烟草是一种重要的经济作物，尼古丁是烟草中重要的次生代谢物，其含量是衡量烟草制品的重要指标。尼古丁的合成受到茉莉素信号途径的调控，尼古丁合成代谢途径中的关键酶基因，如PMT、QPT、ODC与A622等均受茉莉素诱导而表达。茉莉素介导的尼古丁合成的分子机制大致概括如下；当体内含有生物活性的茉莉素（JA-Ile）时COI1会与JAZ蛋白结合，使JAZ泛素化从而被26S蛋白酶体降解；JAZ蛋白的降解会释放MYC2/bHLH2类转录因子激活PMT和QPT等基因的表达。前人研究发现茉莉素信号通路中的关键成分COI1、NtJAZ和MYC2都是尼古丁合成中的重要调控子，故解析新的茉莉素信号通路成分可以为进一步阐明尼古丁合成的分子机制提供重要线索。 本研究基于实验室前期利用酵母双杂文库筛选到的与NtJAZ1互作的蛋白AIDP，研究AIDP在尼古丁合成中的作用。首先利用荧光素酶互补技术对AIDP与NtJAZ1等蛋白的互作情况进行了进一步验证。结果显示，在烟草叶片瞬时表达体系中AIDP与NtJAZ1存在互作，而AIDP与MYC2a不存在互作，这暗示AIDP可能是一个潜在的参与茉莉素信号通路的新因子。对AIDP的表达模式研究表明，AIDP在烟草的根、茎、叶和花中广泛表达，并无器官特异性，在根和茎中表达量相对较高，而在叶和花中表达量相对较低。用茉莉素处理烟草BY-2细胞发现AIDP的表达不受茉莉素的诱导。 本研究构建了AIDP过表达的转基因烟草，通过对尼古丁合成关键基因的检测发现：与野生型相比，AIDP的过表达会明显上调茉莉素诱导的尼古丁合成关键基因PMT、QPT、ODC及A622的表达，而未经茉莉素处理的转基因植株中这些基因的表达与野生型没有区别。利用PMT基因启动子GAG片段激活实验表明，AIDP可以激活GAG片段的转录活性，这暗示AIDP可能通过结合GAG片段激活PMT的表达从而调控尼古丁的合成。除此之外，我们还对茉莉素信号通路的其他关键基因进行了检测。结果表明，过表达AIDP不管在有无茉莉素处理的情况下都能上调NtJAZ1的表达，而对bHLH2基因没有影响。 综上所述，NtJAZ1互作蛋白AIDP可能是茉莉素信号通路的一个新成分，通过激活尼古丁合成基因的表达从而调控尼古丁的合成。上述结果为进一步阐明尼古丁合成的转录调控机制奠定了基础。

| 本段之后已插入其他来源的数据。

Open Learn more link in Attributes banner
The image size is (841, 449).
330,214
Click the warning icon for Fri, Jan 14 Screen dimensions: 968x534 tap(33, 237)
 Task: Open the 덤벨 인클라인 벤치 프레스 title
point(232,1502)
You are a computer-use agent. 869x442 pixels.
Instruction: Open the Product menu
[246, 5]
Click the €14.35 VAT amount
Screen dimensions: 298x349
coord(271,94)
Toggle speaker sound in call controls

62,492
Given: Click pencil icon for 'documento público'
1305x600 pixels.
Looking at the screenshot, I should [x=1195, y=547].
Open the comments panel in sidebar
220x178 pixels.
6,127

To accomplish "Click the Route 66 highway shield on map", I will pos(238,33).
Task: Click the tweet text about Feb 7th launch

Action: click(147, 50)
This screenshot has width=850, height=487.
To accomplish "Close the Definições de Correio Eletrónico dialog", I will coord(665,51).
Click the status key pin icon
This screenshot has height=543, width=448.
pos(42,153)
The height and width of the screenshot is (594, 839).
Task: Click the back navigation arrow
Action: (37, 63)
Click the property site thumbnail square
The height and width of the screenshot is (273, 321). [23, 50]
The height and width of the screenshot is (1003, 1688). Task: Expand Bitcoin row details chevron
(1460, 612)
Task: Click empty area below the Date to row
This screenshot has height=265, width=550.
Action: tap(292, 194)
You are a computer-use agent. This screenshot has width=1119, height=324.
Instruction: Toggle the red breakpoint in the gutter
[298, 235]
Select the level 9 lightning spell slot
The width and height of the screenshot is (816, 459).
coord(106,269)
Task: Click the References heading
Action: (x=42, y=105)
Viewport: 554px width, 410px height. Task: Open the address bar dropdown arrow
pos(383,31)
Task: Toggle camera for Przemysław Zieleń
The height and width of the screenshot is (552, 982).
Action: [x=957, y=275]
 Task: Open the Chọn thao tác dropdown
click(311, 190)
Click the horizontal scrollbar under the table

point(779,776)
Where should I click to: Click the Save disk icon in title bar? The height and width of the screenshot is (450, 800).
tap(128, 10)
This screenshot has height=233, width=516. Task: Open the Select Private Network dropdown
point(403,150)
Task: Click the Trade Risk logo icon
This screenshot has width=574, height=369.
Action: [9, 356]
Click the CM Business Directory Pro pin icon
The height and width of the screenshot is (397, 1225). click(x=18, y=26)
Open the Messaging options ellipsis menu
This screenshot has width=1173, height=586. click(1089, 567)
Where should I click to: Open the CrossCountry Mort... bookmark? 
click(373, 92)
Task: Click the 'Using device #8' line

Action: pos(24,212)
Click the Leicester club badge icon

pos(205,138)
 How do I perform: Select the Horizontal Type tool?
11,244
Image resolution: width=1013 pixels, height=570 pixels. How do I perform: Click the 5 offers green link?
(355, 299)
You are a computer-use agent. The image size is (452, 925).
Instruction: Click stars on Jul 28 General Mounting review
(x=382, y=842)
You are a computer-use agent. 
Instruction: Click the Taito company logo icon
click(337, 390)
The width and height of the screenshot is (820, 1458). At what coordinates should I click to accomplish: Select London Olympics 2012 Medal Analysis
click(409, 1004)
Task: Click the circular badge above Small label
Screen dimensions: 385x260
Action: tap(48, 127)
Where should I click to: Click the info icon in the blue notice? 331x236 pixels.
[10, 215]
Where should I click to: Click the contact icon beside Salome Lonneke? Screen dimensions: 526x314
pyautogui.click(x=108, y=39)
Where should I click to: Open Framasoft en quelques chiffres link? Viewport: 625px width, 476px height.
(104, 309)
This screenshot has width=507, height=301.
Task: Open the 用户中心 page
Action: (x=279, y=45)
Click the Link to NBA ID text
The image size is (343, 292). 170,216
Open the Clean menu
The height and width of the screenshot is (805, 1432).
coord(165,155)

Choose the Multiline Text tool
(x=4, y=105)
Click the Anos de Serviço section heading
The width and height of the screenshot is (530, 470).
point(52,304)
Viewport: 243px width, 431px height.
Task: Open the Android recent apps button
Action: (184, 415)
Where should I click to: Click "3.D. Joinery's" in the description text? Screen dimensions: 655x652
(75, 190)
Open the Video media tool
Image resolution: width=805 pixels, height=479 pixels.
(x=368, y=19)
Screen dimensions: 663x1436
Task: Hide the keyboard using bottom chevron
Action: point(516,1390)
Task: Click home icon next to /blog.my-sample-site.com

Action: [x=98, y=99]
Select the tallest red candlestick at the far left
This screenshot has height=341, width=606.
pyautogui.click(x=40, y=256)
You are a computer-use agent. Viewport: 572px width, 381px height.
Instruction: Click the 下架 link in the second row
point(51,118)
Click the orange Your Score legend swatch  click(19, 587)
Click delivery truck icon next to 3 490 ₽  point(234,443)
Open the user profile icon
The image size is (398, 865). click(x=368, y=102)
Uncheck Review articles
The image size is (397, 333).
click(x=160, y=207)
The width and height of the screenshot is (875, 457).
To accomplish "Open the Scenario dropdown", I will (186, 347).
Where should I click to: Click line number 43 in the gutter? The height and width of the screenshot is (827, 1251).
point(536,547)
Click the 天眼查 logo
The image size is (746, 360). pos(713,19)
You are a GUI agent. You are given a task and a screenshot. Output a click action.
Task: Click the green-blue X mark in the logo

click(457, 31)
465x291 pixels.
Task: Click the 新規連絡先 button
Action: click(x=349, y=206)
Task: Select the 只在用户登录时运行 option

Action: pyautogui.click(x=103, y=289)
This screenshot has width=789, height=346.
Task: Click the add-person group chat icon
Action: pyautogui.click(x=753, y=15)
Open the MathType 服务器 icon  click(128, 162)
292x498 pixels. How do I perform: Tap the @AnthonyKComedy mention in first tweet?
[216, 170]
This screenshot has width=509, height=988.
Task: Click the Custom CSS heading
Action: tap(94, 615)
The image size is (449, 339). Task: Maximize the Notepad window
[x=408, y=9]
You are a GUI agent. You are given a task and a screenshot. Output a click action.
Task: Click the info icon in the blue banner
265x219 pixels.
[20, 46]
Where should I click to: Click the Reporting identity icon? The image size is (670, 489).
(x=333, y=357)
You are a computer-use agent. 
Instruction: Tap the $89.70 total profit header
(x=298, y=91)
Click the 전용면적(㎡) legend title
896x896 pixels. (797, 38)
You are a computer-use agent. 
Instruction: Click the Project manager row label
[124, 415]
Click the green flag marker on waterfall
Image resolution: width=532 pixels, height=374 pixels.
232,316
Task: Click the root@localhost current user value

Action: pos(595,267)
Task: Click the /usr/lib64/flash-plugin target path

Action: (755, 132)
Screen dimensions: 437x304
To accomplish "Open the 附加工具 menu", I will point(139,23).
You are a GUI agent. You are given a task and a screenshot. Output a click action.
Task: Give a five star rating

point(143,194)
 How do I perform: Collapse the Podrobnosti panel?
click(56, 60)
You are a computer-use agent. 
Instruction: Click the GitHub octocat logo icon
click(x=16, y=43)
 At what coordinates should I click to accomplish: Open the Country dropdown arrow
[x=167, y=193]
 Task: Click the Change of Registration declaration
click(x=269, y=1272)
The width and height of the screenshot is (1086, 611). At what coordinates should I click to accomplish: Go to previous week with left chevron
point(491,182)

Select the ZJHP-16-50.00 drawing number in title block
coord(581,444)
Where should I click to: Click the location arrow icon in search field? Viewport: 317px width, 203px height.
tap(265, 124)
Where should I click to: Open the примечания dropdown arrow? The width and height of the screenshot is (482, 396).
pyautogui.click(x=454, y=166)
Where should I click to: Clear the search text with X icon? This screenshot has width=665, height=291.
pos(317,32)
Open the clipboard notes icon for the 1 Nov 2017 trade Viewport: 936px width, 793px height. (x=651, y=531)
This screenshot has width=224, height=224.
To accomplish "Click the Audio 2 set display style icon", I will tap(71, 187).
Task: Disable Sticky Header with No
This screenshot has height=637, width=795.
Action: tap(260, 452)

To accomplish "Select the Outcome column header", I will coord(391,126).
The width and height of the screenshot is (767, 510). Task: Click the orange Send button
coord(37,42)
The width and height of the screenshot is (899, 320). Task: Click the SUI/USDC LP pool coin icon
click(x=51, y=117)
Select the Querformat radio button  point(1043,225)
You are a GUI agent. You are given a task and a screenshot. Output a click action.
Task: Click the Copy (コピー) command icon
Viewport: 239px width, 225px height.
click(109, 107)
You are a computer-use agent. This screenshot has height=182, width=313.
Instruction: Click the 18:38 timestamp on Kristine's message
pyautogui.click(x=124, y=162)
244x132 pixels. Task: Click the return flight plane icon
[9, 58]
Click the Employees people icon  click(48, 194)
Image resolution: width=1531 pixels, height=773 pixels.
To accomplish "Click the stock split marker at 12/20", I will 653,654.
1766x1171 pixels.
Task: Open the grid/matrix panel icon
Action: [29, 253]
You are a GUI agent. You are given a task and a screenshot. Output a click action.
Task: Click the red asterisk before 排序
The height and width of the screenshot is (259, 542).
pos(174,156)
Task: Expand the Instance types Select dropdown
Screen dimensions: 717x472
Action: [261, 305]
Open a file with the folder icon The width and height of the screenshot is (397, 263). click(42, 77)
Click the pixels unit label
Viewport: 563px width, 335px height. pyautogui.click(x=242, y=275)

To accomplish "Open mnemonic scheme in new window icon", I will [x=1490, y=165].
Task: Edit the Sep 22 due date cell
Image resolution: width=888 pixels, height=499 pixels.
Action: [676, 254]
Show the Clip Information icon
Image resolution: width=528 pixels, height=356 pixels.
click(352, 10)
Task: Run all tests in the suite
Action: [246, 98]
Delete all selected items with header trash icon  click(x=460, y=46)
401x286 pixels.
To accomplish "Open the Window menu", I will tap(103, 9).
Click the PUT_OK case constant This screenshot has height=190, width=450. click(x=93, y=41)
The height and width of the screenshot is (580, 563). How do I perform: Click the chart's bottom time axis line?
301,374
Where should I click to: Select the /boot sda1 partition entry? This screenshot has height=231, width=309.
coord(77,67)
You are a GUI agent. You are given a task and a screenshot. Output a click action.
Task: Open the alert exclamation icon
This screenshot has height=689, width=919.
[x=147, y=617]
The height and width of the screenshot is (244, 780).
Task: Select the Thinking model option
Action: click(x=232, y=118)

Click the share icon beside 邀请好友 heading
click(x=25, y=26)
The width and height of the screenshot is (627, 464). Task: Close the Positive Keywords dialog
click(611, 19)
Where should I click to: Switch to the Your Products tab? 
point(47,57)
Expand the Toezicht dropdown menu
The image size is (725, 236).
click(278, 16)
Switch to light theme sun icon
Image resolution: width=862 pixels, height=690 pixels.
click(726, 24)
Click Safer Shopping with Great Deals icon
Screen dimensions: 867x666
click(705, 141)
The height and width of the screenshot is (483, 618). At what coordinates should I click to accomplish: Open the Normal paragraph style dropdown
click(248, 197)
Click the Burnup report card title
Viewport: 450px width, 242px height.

Nicotine is the main alkaloid in tobacco, its biosynthesis is up-regulated by Jasmonates (JA). JA can induce the transcription of nicotine biosynthetic genes, such as PMT, QPT, MPO and A622. The signal pathway of JA regulating nicotine biosynthesis is as following: In the absence of JA, JAZs interact with MYC2, which suppresses the expression of MYC2-targeted genes; After JA-Ile is recognized by a co-repressor complex of COI1 and JAZ, JAZs are ubiquitinated by an SFC complex containing COI1 and then degraded by 26S proteasome. The degradation of JAZs free MYC2 to active the expression of JA-response genes which include PMT, QPT, MPO and A622. Previous studies showed that NtCOI1, NtJAZs and NtMYC2 are required for nicotine formation. Therefore, discovering the new factor involved in JA signal pathway can be helpful for understanding the mechanism on transcriptional regulation of nicotine biosynthesis. In our previous work, the AIDP (AT-rich interactive domain containing protein) gene, one of NtJAZ1-interacted protein, was identified from the cDNA library of tobacco BY-2 cells by yeast two hybrid assay. Here, we continue to characterize the roles of AIDP in regulating nicotine biosynthesis. We first detected the interaction between AIDP and other proteins using luciferase complementation imaging assay and found that AIDP interacts with NtJAZ1, but not with MYC2, which is consistent with our previous result. AIDP was widely expressed in roots, stems, leaves and flowers in Nicotiana benthamiana, however, the AIDP transcripts is relatively higher in roots and stem than that in leaves and flowers. We also find that the expression of AIDP is not induced by JA in tobacco. Furthermore, overexpression of AIDP in Nicotiana benthamiana induced the expression of PMT, QPT, ODC and A622 more effectively than in wild type after MeJA treatment. Transient expression assays showed that the transcriptional activity of GAG fragment in promoter of PMT could be activated by AIDP. In addition, we found that overexpression of AIDP can up-regulate NtJAZ1 in Nicotiana benthamiana. Our results suggested that AIDP may act as a new JA signal component to regulate the nicotine formation.